The letter states that the HGP refused to budge on the patent issue causing talks to break down on 29 December last year, two months before the public offering.

Shareholders of PE-Celera watched their stock leap 1,300 per cent from $18 last September to $239 the day before the offering on 29 February . On Friday the shares stood at $114.

The week leading up to the offering officials from the trust were desperately trying to contract Mr White to confirm that there would be no exclusive patent rights of the DNA sequence - a huge blow to shareholders, had they known. Mr White wouldn't speak to representatives of the public effort and left emails unanswered.

During that time thousands of investors were given a prospectus that failed to mention that the trust, which has invested $3bn in the Human Genome Project, was opposed to PE-Celera's fight for exclusive rights over the raw data.

PE-Celera went ahead with the offering a week after the trust leaked the letter to the public. But the final blow came seven days later. In a joint statement by Bill Clinton and Tony Blair in front of global media, PE-Celera investors heard for the first time the human genome would not be patented.

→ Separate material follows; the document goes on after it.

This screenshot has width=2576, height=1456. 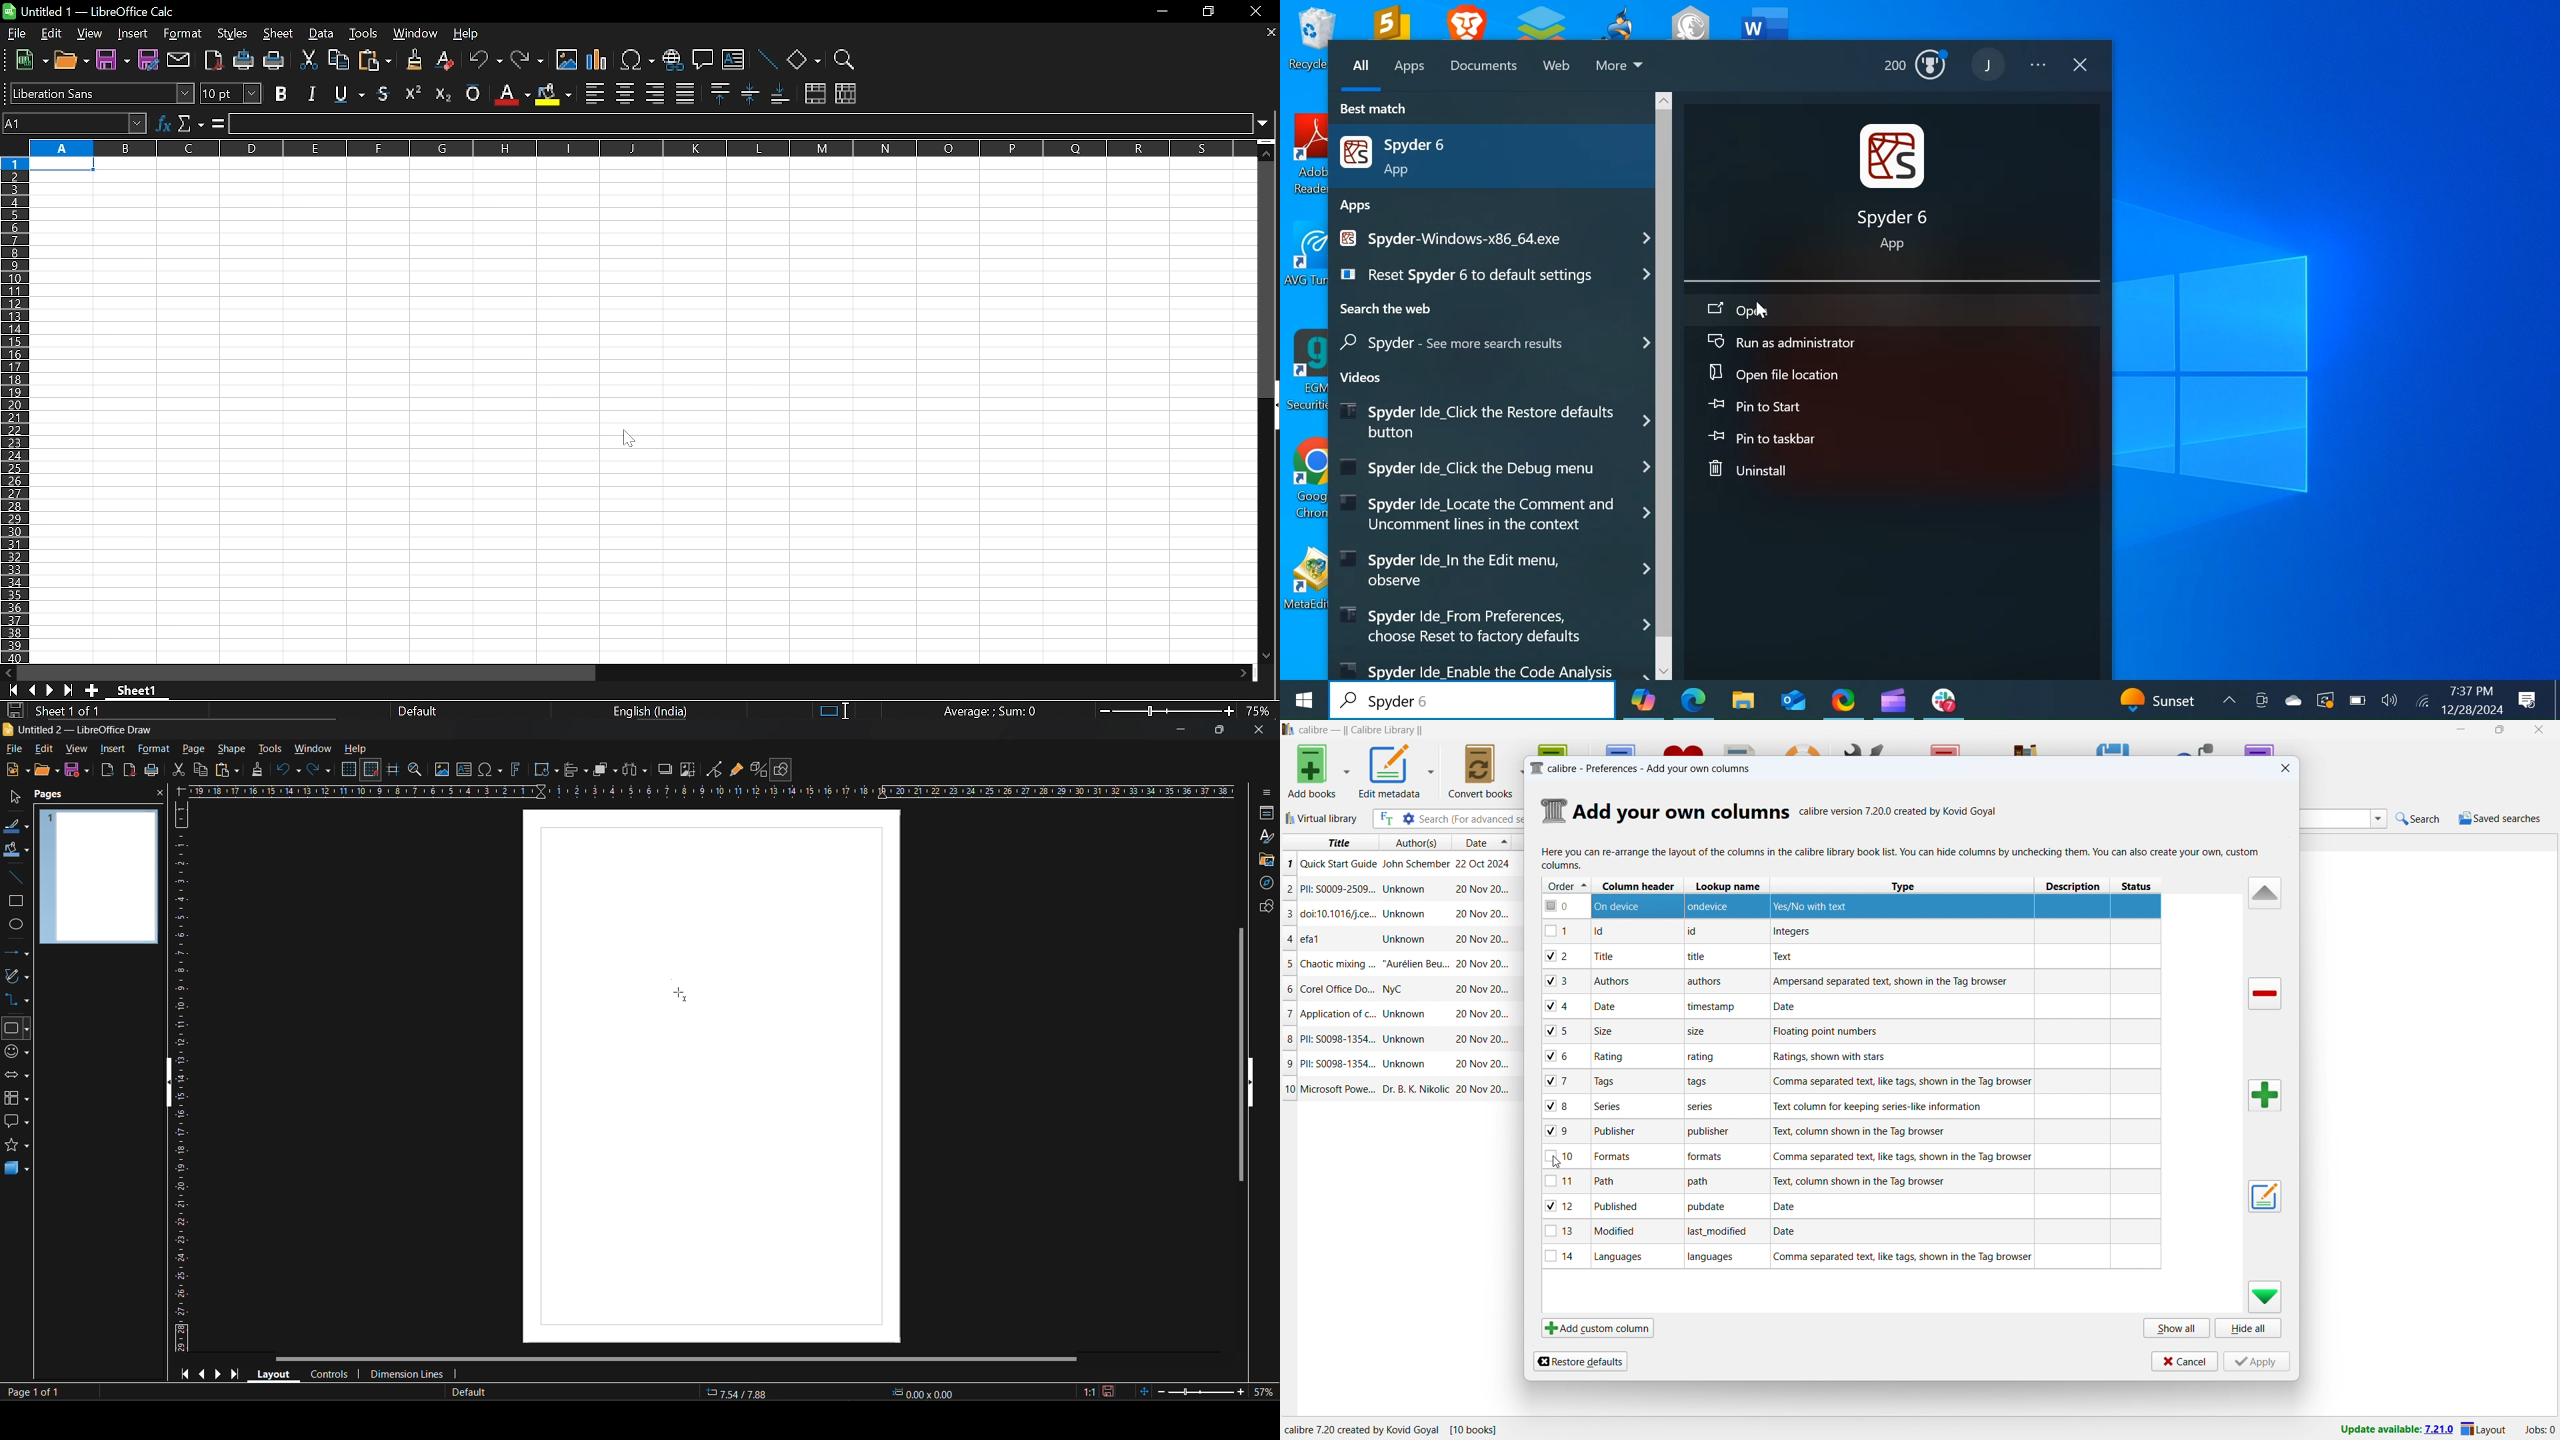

Shareholders were devastated. PE-Celera had publicly said its business strategy was to sequence the human genome, patent it and then license it to pharmaceutical firms developing new drugs.

The HGP was willing to compromise and give PE-Celera six months to a year of exclusive rights to the combined raw data but, said court papers filed on behalf of shareholders, "...the HGP and its backers, including the US and UK governments, would not concede any patent protection".

Shareholders and their attorneys claim that PE-Celera knew of the breakdown in talks over patent rights and PE-Celera's failure to tell them in the company's prospectus is the subject of the suit.